- Activity: Would you retype exactly the lines below, from the one containing "Image resolution: width=266" through the end of the entries, both ends included, but not the pictures?

- Dataset entries:
|---|

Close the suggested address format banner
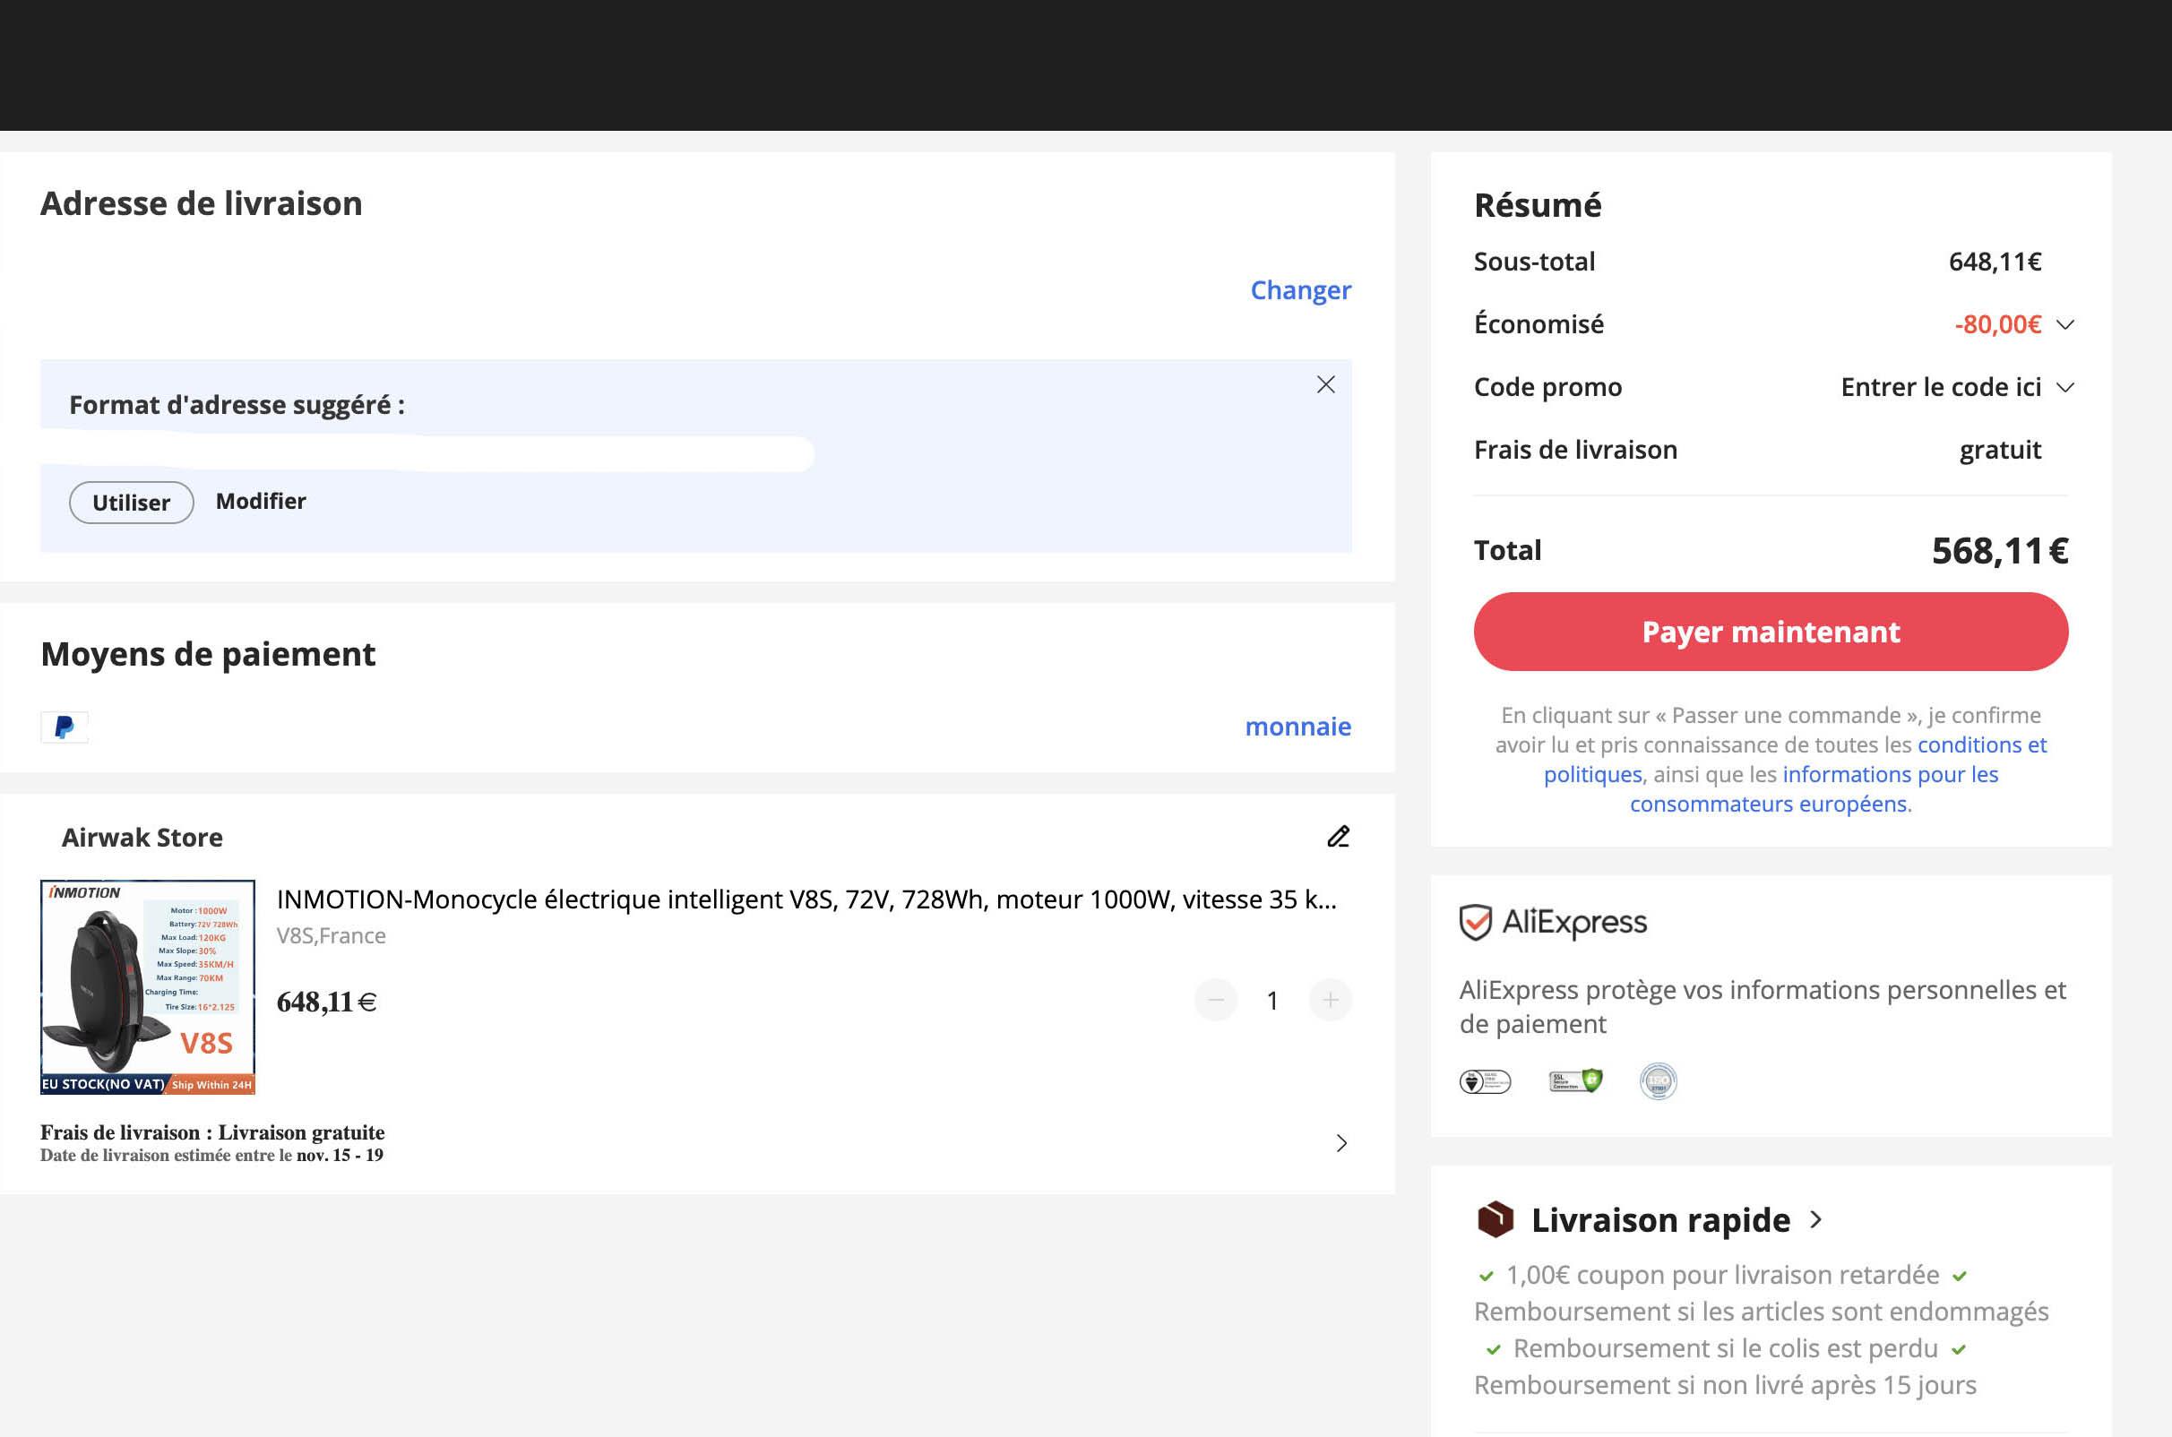Screen dimensions: 2172x1437 click(1325, 384)
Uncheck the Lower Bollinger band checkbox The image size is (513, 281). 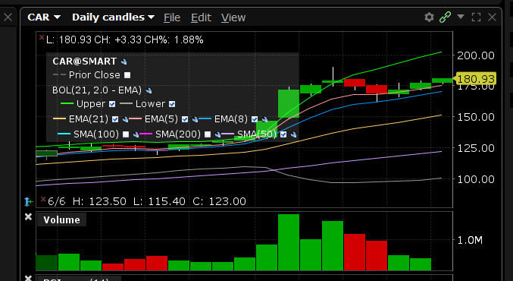point(172,104)
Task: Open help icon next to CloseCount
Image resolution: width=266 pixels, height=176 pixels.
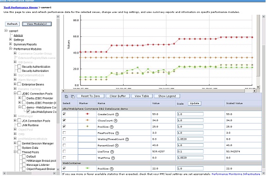Action: coord(115,121)
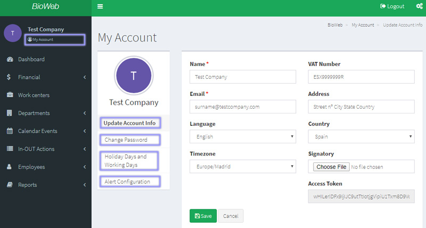The height and width of the screenshot is (228, 426).
Task: Click the In-OUT Actions list icon
Action: (10, 149)
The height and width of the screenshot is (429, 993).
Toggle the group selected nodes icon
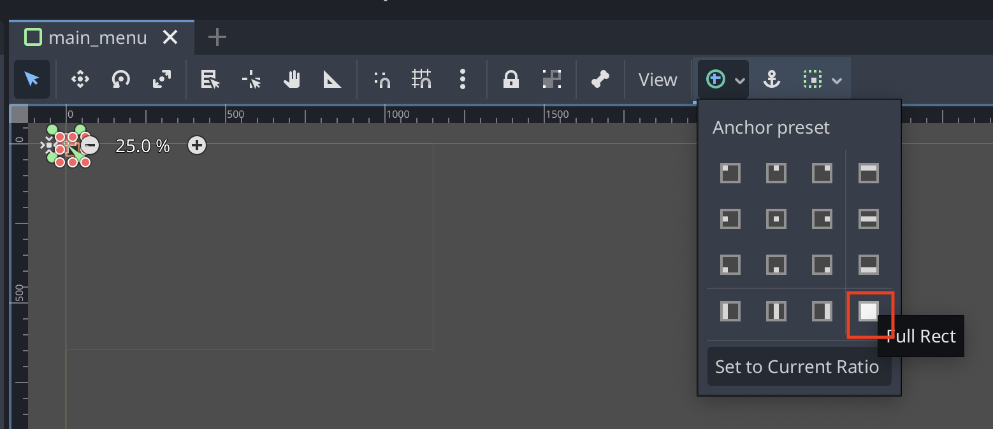click(x=552, y=79)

|---|

- Answer to this problem:
Image resolution: width=266 pixels, height=176 pixels.
Action: coord(115,121)
The height and width of the screenshot is (228, 426).
Task: Click the In-OUT Actions list icon
Action: (10, 149)
The height and width of the screenshot is (429, 993).
Toggle the group selected nodes icon
click(x=552, y=79)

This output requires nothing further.